Task to complete
What you return must match the records below exactly, down to each character.

Dataset excerpts
* * *

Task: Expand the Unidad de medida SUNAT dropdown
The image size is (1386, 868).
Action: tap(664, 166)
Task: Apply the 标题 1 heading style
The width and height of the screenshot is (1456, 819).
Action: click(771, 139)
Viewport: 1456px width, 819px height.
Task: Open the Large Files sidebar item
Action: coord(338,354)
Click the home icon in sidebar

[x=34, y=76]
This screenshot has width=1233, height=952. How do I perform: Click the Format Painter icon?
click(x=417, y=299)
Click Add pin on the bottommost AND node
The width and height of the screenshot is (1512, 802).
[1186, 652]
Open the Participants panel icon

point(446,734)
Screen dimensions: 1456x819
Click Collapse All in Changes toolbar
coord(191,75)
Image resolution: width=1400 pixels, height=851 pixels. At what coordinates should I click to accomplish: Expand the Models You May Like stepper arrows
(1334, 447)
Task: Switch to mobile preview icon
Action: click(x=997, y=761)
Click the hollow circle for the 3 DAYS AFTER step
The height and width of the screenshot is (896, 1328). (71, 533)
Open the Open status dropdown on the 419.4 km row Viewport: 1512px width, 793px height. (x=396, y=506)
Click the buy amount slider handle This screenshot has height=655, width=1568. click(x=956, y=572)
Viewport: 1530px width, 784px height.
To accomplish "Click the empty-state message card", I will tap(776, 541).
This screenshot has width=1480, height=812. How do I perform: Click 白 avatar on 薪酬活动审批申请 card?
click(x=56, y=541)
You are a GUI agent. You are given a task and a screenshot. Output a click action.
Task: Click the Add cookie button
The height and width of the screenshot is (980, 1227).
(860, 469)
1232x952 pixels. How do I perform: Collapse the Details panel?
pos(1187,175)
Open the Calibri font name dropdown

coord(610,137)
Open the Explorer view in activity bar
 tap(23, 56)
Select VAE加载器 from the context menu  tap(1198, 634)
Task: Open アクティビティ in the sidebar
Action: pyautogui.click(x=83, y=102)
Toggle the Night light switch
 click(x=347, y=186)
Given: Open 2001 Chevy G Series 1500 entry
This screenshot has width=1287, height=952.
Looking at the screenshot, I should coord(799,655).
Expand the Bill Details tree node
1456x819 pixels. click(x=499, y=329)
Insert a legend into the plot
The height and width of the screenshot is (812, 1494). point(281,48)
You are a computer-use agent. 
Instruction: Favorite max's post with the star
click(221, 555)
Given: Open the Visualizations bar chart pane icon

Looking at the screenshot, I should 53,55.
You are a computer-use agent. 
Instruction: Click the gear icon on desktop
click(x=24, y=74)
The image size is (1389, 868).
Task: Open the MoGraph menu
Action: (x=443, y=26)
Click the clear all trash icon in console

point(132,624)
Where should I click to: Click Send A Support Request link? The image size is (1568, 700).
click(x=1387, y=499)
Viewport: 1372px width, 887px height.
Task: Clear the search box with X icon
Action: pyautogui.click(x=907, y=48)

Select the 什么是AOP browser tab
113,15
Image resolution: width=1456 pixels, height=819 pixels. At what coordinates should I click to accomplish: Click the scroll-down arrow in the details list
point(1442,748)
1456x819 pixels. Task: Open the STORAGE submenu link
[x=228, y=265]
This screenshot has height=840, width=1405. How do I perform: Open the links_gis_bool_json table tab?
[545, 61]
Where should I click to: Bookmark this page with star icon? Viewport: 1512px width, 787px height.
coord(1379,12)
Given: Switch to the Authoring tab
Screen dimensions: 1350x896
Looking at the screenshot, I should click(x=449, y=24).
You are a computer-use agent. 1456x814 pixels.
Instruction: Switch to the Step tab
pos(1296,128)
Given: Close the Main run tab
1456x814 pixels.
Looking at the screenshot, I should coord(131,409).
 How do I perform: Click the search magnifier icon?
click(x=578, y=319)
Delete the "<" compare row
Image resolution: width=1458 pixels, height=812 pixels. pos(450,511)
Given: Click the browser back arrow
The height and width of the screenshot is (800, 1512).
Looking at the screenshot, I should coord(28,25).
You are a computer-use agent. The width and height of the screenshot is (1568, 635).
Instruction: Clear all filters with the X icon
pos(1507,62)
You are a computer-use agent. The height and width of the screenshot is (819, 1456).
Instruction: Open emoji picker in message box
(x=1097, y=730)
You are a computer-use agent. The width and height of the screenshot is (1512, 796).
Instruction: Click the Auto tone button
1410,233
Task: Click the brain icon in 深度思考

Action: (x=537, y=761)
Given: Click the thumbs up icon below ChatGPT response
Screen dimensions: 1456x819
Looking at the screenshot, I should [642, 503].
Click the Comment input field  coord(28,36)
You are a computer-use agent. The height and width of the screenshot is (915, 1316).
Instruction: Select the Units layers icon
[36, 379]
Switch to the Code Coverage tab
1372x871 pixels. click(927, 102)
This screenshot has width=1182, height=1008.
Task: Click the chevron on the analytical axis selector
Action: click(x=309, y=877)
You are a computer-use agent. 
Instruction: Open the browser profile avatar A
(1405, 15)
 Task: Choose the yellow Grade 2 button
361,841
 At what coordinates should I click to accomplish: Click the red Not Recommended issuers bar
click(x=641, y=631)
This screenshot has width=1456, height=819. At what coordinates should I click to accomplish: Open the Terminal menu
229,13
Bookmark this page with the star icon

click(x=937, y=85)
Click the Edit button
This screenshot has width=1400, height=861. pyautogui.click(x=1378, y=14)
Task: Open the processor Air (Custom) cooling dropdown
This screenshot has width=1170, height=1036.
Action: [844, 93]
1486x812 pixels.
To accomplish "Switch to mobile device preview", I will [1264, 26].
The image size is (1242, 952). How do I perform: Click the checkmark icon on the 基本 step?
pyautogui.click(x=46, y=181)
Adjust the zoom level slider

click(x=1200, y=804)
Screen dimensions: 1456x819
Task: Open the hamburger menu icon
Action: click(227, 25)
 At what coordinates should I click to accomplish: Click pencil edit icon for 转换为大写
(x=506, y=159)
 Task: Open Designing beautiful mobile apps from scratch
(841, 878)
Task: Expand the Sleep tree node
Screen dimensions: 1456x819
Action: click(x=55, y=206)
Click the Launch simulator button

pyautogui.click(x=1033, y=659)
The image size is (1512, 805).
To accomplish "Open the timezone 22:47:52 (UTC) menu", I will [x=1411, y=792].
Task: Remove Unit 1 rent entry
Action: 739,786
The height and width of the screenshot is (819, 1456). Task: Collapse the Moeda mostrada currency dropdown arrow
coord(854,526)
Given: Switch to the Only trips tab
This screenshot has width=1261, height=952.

* * *

Answer for the task
Task: Expand the Unidad de medida SUNAT dropdown
The image size is (1386, 868).
Action: tap(664, 166)
Task: Apply the 标题 1 heading style
The width and height of the screenshot is (1456, 819).
Action: click(771, 139)
Viewport: 1456px width, 819px height.
Task: Open the Large Files sidebar item
Action: coord(338,354)
Click the home icon in sidebar

[x=34, y=76]
This screenshot has width=1233, height=952. How do I perform: Click the Format Painter icon?
click(x=417, y=299)
Click Add pin on the bottommost AND node
The width and height of the screenshot is (1512, 802).
[1186, 652]
Open the Participants panel icon

point(446,734)
Screen dimensions: 1456x819
Click Collapse All in Changes toolbar
coord(191,75)
Image resolution: width=1400 pixels, height=851 pixels. At what coordinates should I click to accomplish: Expand the Models You May Like stepper arrows
(1334, 447)
Task: Switch to mobile preview icon
Action: click(x=997, y=761)
Click the hollow circle for the 3 DAYS AFTER step
The height and width of the screenshot is (896, 1328). (71, 533)
Open the Open status dropdown on the 419.4 km row Viewport: 1512px width, 793px height. (x=396, y=506)
Click the buy amount slider handle This screenshot has height=655, width=1568. click(x=956, y=572)
Viewport: 1530px width, 784px height.
To accomplish "Click the empty-state message card", I will tap(776, 541).
This screenshot has width=1480, height=812. How do I perform: Click 白 avatar on 薪酬活动审批申请 card?
click(x=56, y=541)
You are a GUI agent. You are given a task and a screenshot. Output a click action.
Task: Click the Add cookie button
The height and width of the screenshot is (980, 1227).
(860, 469)
1232x952 pixels. How do I perform: Collapse the Details panel?
pos(1187,175)
Open the Calibri font name dropdown

coord(610,137)
Open the Explorer view in activity bar
 tap(23, 56)
Select VAE加载器 from the context menu  tap(1198, 634)
Task: Open アクティビティ in the sidebar
Action: pyautogui.click(x=83, y=102)
Toggle the Night light switch
 click(x=347, y=186)
Given: Open 2001 Chevy G Series 1500 entry
This screenshot has width=1287, height=952.
Looking at the screenshot, I should coord(799,655).
Expand the Bill Details tree node
1456x819 pixels. click(x=499, y=329)
Insert a legend into the plot
The height and width of the screenshot is (812, 1494). point(281,48)
You are a computer-use agent. 
Instruction: Favorite max's post with the star
click(221, 555)
Given: Open the Visualizations bar chart pane icon

Looking at the screenshot, I should 53,55.
You are a computer-use agent. 
Instruction: Click the gear icon on desktop
click(x=24, y=74)
The image size is (1389, 868).
Task: Open the MoGraph menu
Action: (x=443, y=26)
Click the clear all trash icon in console

point(132,624)
Where should I click to: Click Send A Support Request link? The image size is (1568, 700).
click(x=1387, y=499)
Viewport: 1372px width, 887px height.
Task: Clear the search box with X icon
Action: pyautogui.click(x=907, y=48)

Select the 什么是AOP browser tab
113,15
Image resolution: width=1456 pixels, height=819 pixels. At what coordinates should I click to accomplish: Click the scroll-down arrow in the details list
point(1442,748)
1456x819 pixels. Task: Open the STORAGE submenu link
[x=228, y=265]
This screenshot has height=840, width=1405. How do I perform: Open the links_gis_bool_json table tab?
[545, 61]
Where should I click to: Bookmark this page with star icon? Viewport: 1512px width, 787px height.
coord(1379,12)
Given: Switch to the Authoring tab
Screen dimensions: 1350x896
Looking at the screenshot, I should click(x=449, y=24).
You are a computer-use agent. 1456x814 pixels.
Instruction: Switch to the Step tab
pos(1296,128)
Given: Close the Main run tab
1456x814 pixels.
Looking at the screenshot, I should coord(131,409).
 How do I perform: Click the search magnifier icon?
click(x=578, y=319)
Delete the "<" compare row
Image resolution: width=1458 pixels, height=812 pixels. pos(450,511)
Given: Click the browser back arrow
The height and width of the screenshot is (800, 1512).
Looking at the screenshot, I should coord(28,25).
You are a computer-use agent. The width and height of the screenshot is (1568, 635).
Instruction: Clear all filters with the X icon
pos(1507,62)
You are a computer-use agent. The height and width of the screenshot is (819, 1456).
Instruction: Open emoji picker in message box
(x=1097, y=730)
You are a computer-use agent. The width and height of the screenshot is (1512, 796).
Instruction: Click the Auto tone button
1410,233
Task: Click the brain icon in 深度思考

Action: (x=537, y=761)
Given: Click the thumbs up icon below ChatGPT response
Screen dimensions: 1456x819
Looking at the screenshot, I should [642, 503].
Click the Comment input field  coord(28,36)
You are a computer-use agent. The height and width of the screenshot is (915, 1316).
Instruction: Select the Units layers icon
[36, 379]
Switch to the Code Coverage tab
1372x871 pixels. click(927, 102)
This screenshot has width=1182, height=1008.
Task: Click the chevron on the analytical axis selector
Action: click(x=309, y=877)
You are a computer-use agent. 
Instruction: Open the browser profile avatar A
(1405, 15)
 Task: Choose the yellow Grade 2 button
361,841
 At what coordinates should I click to accomplish: Click the red Not Recommended issuers bar
click(x=641, y=631)
This screenshot has width=1456, height=819. At what coordinates should I click to accomplish: Open the Terminal menu
229,13
Bookmark this page with the star icon

click(x=937, y=85)
Click the Edit button
This screenshot has width=1400, height=861. pyautogui.click(x=1378, y=14)
Task: Open the processor Air (Custom) cooling dropdown
This screenshot has width=1170, height=1036.
Action: [844, 93]
1486x812 pixels.
To accomplish "Switch to mobile device preview", I will [1264, 26].
The image size is (1242, 952). How do I perform: Click the checkmark icon on the 基本 step?
pyautogui.click(x=46, y=181)
Adjust the zoom level slider

click(x=1200, y=804)
Screen dimensions: 1456x819
Task: Open the hamburger menu icon
Action: click(227, 25)
 At what coordinates should I click to accomplish: Click pencil edit icon for 转换为大写
(x=506, y=159)
 Task: Open Designing beautiful mobile apps from scratch
(841, 878)
Task: Expand the Sleep tree node
Screen dimensions: 1456x819
Action: click(x=55, y=206)
Click the Launch simulator button

pyautogui.click(x=1033, y=659)
The image size is (1512, 805).
To accomplish "Open the timezone 22:47:52 (UTC) menu", I will [x=1411, y=792].
Task: Remove Unit 1 rent entry
Action: 739,786
The height and width of the screenshot is (819, 1456). Task: Collapse the Moeda mostrada currency dropdown arrow
coord(854,526)
Given: Switch to the Only trips tab
This screenshot has width=1261, height=952.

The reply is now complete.